Each line below must be written out exactly as shown.
Content starts
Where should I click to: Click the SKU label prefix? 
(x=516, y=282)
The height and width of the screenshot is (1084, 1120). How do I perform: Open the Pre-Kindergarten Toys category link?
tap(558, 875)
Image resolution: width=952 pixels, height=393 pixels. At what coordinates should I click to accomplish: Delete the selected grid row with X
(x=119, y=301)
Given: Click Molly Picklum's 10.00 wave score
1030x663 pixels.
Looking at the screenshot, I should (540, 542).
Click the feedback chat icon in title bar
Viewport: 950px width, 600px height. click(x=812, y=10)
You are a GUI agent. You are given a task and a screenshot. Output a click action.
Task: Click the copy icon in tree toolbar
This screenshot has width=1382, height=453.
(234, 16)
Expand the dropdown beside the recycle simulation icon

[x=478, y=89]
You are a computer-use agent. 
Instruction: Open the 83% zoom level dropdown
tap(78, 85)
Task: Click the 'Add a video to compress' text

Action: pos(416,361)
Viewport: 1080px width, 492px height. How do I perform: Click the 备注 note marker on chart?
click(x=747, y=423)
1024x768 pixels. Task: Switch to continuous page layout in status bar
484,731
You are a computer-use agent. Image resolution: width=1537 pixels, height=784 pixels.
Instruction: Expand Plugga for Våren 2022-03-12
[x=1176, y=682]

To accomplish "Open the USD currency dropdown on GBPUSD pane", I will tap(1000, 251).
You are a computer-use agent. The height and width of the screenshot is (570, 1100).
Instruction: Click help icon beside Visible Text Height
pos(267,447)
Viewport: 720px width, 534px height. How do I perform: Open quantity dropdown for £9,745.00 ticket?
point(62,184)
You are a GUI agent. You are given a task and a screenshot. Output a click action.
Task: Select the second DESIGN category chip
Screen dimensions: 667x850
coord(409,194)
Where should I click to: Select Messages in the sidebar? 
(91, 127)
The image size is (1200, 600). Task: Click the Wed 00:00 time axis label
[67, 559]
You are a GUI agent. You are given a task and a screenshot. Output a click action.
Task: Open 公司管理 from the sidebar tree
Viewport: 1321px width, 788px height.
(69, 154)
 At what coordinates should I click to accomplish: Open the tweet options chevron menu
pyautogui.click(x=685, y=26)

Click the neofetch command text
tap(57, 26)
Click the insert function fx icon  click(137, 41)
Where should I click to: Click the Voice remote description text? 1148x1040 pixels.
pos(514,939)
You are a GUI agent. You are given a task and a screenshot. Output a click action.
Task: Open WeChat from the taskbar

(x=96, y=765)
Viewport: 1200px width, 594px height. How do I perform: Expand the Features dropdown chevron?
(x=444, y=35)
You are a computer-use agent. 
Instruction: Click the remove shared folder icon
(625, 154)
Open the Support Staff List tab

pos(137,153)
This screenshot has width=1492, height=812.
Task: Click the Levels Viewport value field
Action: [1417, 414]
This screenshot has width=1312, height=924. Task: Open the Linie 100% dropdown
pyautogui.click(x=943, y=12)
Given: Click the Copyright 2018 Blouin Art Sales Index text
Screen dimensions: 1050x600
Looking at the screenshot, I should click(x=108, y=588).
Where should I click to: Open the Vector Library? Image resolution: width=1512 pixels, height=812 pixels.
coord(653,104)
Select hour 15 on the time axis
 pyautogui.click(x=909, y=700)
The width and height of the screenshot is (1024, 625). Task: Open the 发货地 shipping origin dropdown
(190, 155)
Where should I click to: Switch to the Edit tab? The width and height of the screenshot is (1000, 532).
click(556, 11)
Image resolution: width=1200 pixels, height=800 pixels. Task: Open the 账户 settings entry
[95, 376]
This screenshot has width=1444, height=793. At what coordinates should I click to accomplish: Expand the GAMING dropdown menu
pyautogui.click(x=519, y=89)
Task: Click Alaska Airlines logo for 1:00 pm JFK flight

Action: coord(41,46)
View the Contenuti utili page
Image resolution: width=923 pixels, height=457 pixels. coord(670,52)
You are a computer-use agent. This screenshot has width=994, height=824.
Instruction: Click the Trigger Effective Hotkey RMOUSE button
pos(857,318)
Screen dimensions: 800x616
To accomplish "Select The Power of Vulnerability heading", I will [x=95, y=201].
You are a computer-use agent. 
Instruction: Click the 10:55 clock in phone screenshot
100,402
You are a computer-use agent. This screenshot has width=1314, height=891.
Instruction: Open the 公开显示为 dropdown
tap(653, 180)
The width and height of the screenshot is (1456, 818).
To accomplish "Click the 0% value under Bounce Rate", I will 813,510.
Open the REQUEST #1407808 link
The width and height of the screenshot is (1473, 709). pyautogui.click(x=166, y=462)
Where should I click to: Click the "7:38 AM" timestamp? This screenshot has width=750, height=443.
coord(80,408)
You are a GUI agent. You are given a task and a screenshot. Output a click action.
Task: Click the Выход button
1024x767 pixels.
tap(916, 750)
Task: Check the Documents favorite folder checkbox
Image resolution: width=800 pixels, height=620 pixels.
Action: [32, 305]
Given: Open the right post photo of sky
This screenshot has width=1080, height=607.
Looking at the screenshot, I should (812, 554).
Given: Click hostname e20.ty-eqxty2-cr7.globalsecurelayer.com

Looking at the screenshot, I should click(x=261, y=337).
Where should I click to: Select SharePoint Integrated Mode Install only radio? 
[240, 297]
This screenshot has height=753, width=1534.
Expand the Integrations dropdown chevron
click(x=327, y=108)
Content ends
## Response to this exercise
Where should I click to: Click the SKU label prefix? 
(x=516, y=282)
The height and width of the screenshot is (1084, 1120). How do I perform: Open the Pre-Kindergarten Toys category link?
tap(558, 875)
Image resolution: width=952 pixels, height=393 pixels. At what coordinates should I click to accomplish: Delete the selected grid row with X
(x=119, y=301)
Given: Click Molly Picklum's 10.00 wave score
1030x663 pixels.
Looking at the screenshot, I should (540, 542).
Click the feedback chat icon in title bar
Viewport: 950px width, 600px height. click(x=812, y=10)
You are a GUI agent. You are given a task and a screenshot. Output a click action.
Task: Click the copy icon in tree toolbar
This screenshot has width=1382, height=453.
(234, 16)
Expand the dropdown beside the recycle simulation icon

[x=478, y=89]
You are a computer-use agent. 
Instruction: Open the 83% zoom level dropdown
tap(78, 85)
Task: Click the 'Add a video to compress' text

Action: pos(416,361)
Viewport: 1080px width, 492px height. How do I perform: Click the 备注 note marker on chart?
click(x=747, y=423)
1024x768 pixels. Task: Switch to continuous page layout in status bar
484,731
You are a computer-use agent. Image resolution: width=1537 pixels, height=784 pixels.
Instruction: Expand Plugga for Våren 2022-03-12
[x=1176, y=682]

To accomplish "Open the USD currency dropdown on GBPUSD pane", I will tap(1000, 251).
You are a computer-use agent. The height and width of the screenshot is (570, 1100).
Instruction: Click help icon beside Visible Text Height
pos(267,447)
Viewport: 720px width, 534px height. How do I perform: Open quantity dropdown for £9,745.00 ticket?
point(62,184)
You are a GUI agent. You are given a task and a screenshot. Output a click action.
Task: Select the second DESIGN category chip
Screen dimensions: 667x850
coord(409,194)
Where should I click to: Select Messages in the sidebar? 
(91, 127)
The image size is (1200, 600). Task: Click the Wed 00:00 time axis label
[67, 559]
You are a GUI agent. You are given a task and a screenshot. Output a click action.
Task: Open 公司管理 from the sidebar tree
Viewport: 1321px width, 788px height.
(69, 154)
 At what coordinates should I click to accomplish: Open the tweet options chevron menu
pyautogui.click(x=685, y=26)

Click the neofetch command text
tap(57, 26)
Click the insert function fx icon  click(137, 41)
Where should I click to: Click the Voice remote description text? 1148x1040 pixels.
pos(514,939)
You are a GUI agent. You are given a task and a screenshot. Output a click action.
Task: Open WeChat from the taskbar

(x=96, y=765)
Viewport: 1200px width, 594px height. How do I perform: Expand the Features dropdown chevron?
(x=444, y=35)
You are a computer-use agent. 
Instruction: Click the remove shared folder icon
(625, 154)
Open the Support Staff List tab

pos(137,153)
This screenshot has width=1492, height=812.
Task: Click the Levels Viewport value field
Action: [1417, 414]
This screenshot has width=1312, height=924. Task: Open the Linie 100% dropdown
pyautogui.click(x=943, y=12)
Given: Click the Copyright 2018 Blouin Art Sales Index text
Screen dimensions: 1050x600
Looking at the screenshot, I should click(x=108, y=588).
Where should I click to: Open the Vector Library? Image resolution: width=1512 pixels, height=812 pixels.
coord(653,104)
Select hour 15 on the time axis
 pyautogui.click(x=909, y=700)
The width and height of the screenshot is (1024, 625). Task: Open the 发货地 shipping origin dropdown
(190, 155)
Where should I click to: Switch to the Edit tab? The width and height of the screenshot is (1000, 532).
click(556, 11)
Image resolution: width=1200 pixels, height=800 pixels. Task: Open the 账户 settings entry
[95, 376]
This screenshot has width=1444, height=793. At what coordinates should I click to accomplish: Expand the GAMING dropdown menu
pyautogui.click(x=519, y=89)
Task: Click Alaska Airlines logo for 1:00 pm JFK flight

Action: coord(41,46)
View the Contenuti utili page
Image resolution: width=923 pixels, height=457 pixels. coord(670,52)
You are a computer-use agent. This screenshot has width=994, height=824.
Instruction: Click the Trigger Effective Hotkey RMOUSE button
pos(857,318)
Screen dimensions: 800x616
To accomplish "Select The Power of Vulnerability heading", I will [x=95, y=201].
You are a computer-use agent. 
Instruction: Click the 10:55 clock in phone screenshot
100,402
You are a computer-use agent. This screenshot has width=1314, height=891.
Instruction: Open the 公开显示为 dropdown
tap(653, 180)
The width and height of the screenshot is (1456, 818).
To accomplish "Click the 0% value under Bounce Rate", I will 813,510.
Open the REQUEST #1407808 link
The width and height of the screenshot is (1473, 709). pyautogui.click(x=166, y=462)
Where should I click to: Click the "7:38 AM" timestamp? This screenshot has width=750, height=443.
coord(80,408)
You are a GUI agent. You are given a task and a screenshot. Output a click action.
Task: Click the Выход button
1024x767 pixels.
tap(916, 750)
Task: Check the Documents favorite folder checkbox
Image resolution: width=800 pixels, height=620 pixels.
Action: [32, 305]
Given: Open the right post photo of sky
This screenshot has width=1080, height=607.
Looking at the screenshot, I should (812, 554).
Given: Click hostname e20.ty-eqxty2-cr7.globalsecurelayer.com

Looking at the screenshot, I should click(x=261, y=337).
Where should I click to: Select SharePoint Integrated Mode Install only radio? 
[240, 297]
This screenshot has height=753, width=1534.
Expand the Integrations dropdown chevron
click(x=327, y=108)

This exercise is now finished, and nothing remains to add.